Barcelona: the technical lowdown
AMD has launched its Barcelona range of quad-core Opterons. But what new technologies do the processors bring to the market? PC Pro’s deputy editor, David Fearon, explains.
The Barcelona chip is based on the 65nm fabrication process, and launches with variants in both 95W and 120W power envelopes. The maximum clock speed at launch is 2GHz, but faster processors will appear later this year.
This makes them not only pin-compatible with existing Rev F Opterons, but thermally compatible as well: AMD claims the only thing needed to upgrade a current Rev F dual-core system with the new quad-core parts is a BIOS update.
Aside from its four “native” cores, Barcelona’s biggest architectural departure is in its cache architecture. It’s the first chip design in recent years to sport both the now-familiar level 2 cache – with 512MB per core – and an extra stage of 2MB level 3 cache.
AMD dubs this arrangement “balanced smart cache”. The balanced side of the equation come from the fact that each core’s level 2 cache is dedicated to that core and can’t be shared, whereas the level 3 is distributed across the four cores. This is in contrast to Intel’s arrangement with its Core microarchitecture CPUs, which have just one monolithic slab of level 2 cache shared between all cores.
The dedicated level 2 complement of each core is a key area that AMD claims leads to enhanced performance over the competition when it comes to multithreaded applications. With Intel’s system each core competes for cache which, AMD claims, means threads can experience “cache starvation” if one core has managed to grab all or most of the available complement.
The flip side of the coin is that single-threaded performance can suffer when the maximum available complement of level 2 cache any core can use is 512KB, compared to Intel’s 4MB per pair of cores.
Under the general banner of Memory Optimizer Technology, AMD claims to have increased memory bandwidth by 40% using various techniques. Chief among these is the DRAM pre-fetcher, which speculatively loads instructions from main memory before they’re required.
Intel has a similar trick, but according to an AMD spokesman, “we pre-fetch into a buffer where they [Intel] pre-fetch into level 2 cache.” By keeping pre-fetched instructions in a separate buffer, AMD claims the impact of mis-prediction and “cache pollution” is minimised, reducing the need to flush and refill the cache.
Virtualisation is very high on the server-side agenda, and as well as the advantage from the level 2 cache layout, AMD claims other enhancements to improve performance in this area. Its “nested paging” technique brings more of the memory management of virtual machines into hardware, and is said to reduce context-switching – the ability of the CPU to switch from execution of one virtual machine to the next – by 25%.

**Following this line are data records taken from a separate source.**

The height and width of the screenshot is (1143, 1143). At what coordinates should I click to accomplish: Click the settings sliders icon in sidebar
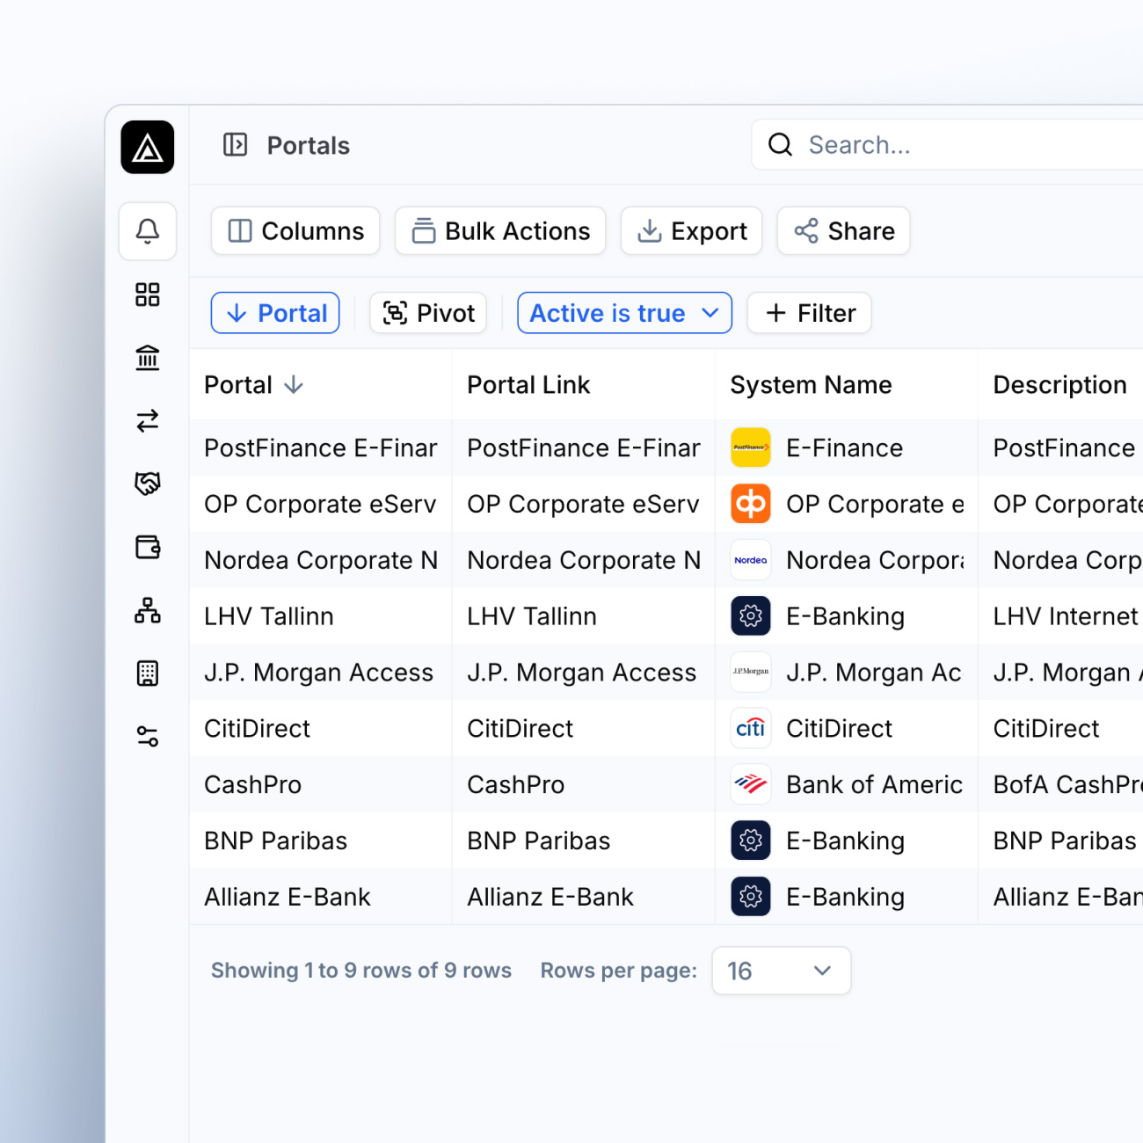(148, 736)
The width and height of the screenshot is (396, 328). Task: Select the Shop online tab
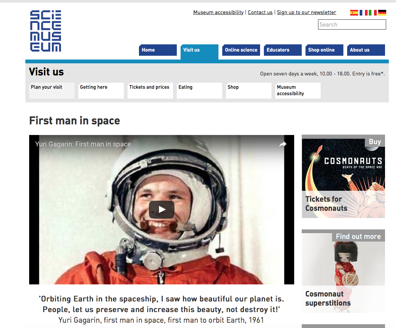324,50
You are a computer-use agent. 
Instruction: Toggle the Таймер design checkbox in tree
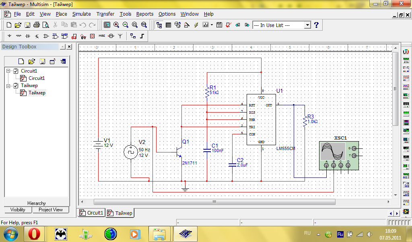pyautogui.click(x=16, y=86)
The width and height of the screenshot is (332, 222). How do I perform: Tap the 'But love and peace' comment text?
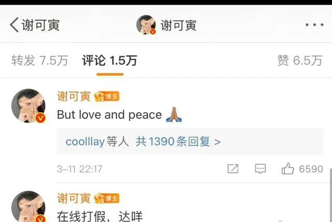pyautogui.click(x=109, y=115)
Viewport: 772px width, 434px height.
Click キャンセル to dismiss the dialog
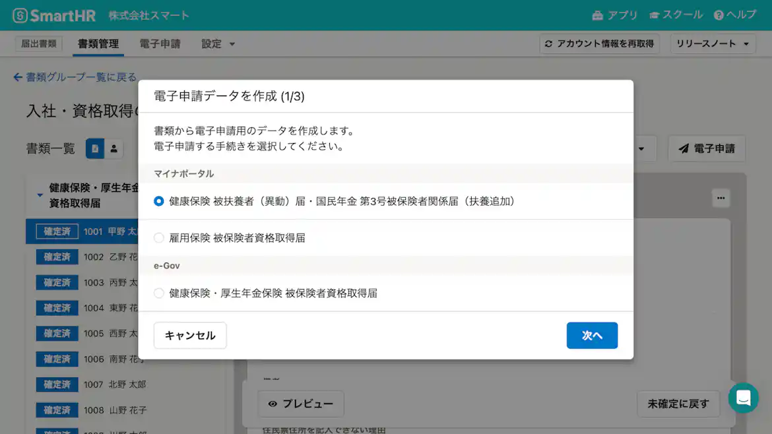pyautogui.click(x=190, y=335)
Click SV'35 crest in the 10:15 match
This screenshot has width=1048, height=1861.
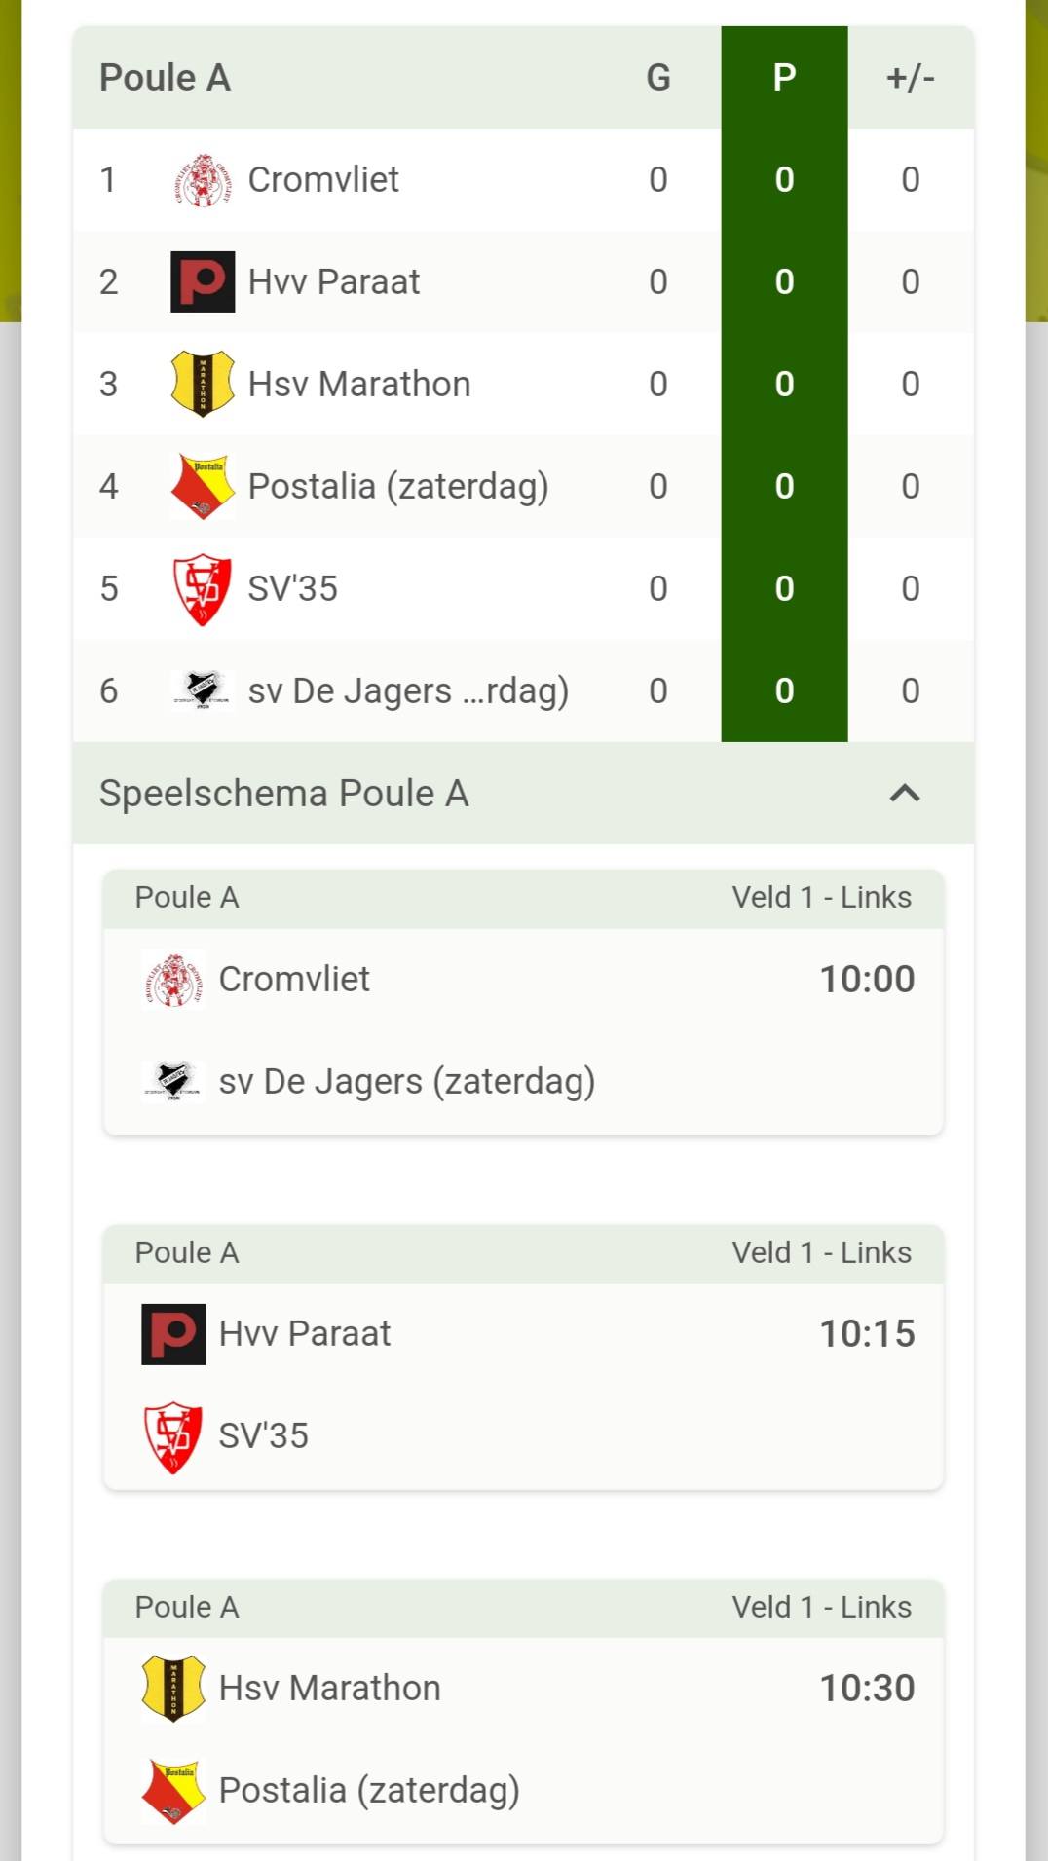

With Barcelona, AMD continues its method of integrating the memory controller into the chip itself, eliminating the need for a separate MCH (memory controller hub). This route has been vindicated by Intel’s admission that it will be going for a similar approach with its Nehalem processor.
AMD, however, is sticking with DDR2 memory rather than going with the FBDIMMs that Intel’s server platforms now require. AMD claims there are “enormous power and heat penalties for memory capacity using FBDIMM”, quoting a typical power consumption figure of 83W at idle for 8 FBDIMMs, as against 14W for the same number of DDR2 DIMMs.